Actually, besides the mtr installation, I also changed the OpenVPN config, nearly at the same time, therefore yes, might be not the mtr installation, but the OpenVPN changes triggered the issue. -
As far as I'm aware it should only happen with Layer 2 type rules which wouldn't normally appear in an OpenVPN config.
Are you running the captive portal? -
I don’t use captive portal.
The topic mentioned in the ticket states that only captive portal incorporates layer 2 rules, however at least 3 people are saying that they don’t use captive portal at all. -
For most users who see that it clears at reboot. Is that the case here or is it now persistent since you made the OpenVPN change?
Can you roll back that config change as a test? -
I haven't rebooted the box just in case further debugging is needed, therefore the issue is still present.
The firewall is forwarding some traffic, but because of this error I assume not all rules are applied. I've read that reboot made situation worse for someone, therefore this was also against the reboot, and I was thinking to leave it as it is for now.Since the reboot likely clears the issue, therefore is the goal to restore the previous configuration without reboot and see if no more error messages will be printed? Do I understand correctly? If yes I am happy to visit the firewall in the evening and restore the config.

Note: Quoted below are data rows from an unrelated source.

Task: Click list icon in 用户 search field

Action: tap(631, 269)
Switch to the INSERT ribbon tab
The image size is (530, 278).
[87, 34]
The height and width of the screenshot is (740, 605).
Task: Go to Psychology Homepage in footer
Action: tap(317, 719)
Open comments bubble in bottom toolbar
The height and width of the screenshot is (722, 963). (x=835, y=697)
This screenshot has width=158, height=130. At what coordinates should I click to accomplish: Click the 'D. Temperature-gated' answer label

Do I need to have a USB drive with the 22.05 image handy? :) -
If you somehow create an invalid ruleset the packet filter will refuse to load it and continue with the existing ruleset. That can be confusing because it appears as though any new firewall rules you add are not being respected. In that situation if you reboot the invalid ruleset cannot be loaded at boot and you may end up with no rules. Generally bad!
However this error is not due to a bad ruleset. It happens when the code gets stuck loading a layer 2 rule as I understand it.
Check your /tmp/rules.debug file for any layer 2 (ether) rules like:
# Captive Portal ether pass on { ix2 } tag "cpzoneid_2_rdr" ether anchor "cpzoneid_2_auth/*" on { ix2 } ether anchor "cpzoneid_2_passthrumac/*" on { ix2 } ether anchor "cpzoneid_2_allowedhosts/*" on { ix2 }
Steve
-
[22.05-RELEASE][root@g.localdomain]/root: grep ether /tmp/rules.debug [22.05-RELEASE][root@g.localdomain]/root:
It seems there are no Layer 2 rules
-
Hmm, in that case it's unclear what might have caused that....unless you might have had ether rules at some point?
-
There were no ether rules configured in the past.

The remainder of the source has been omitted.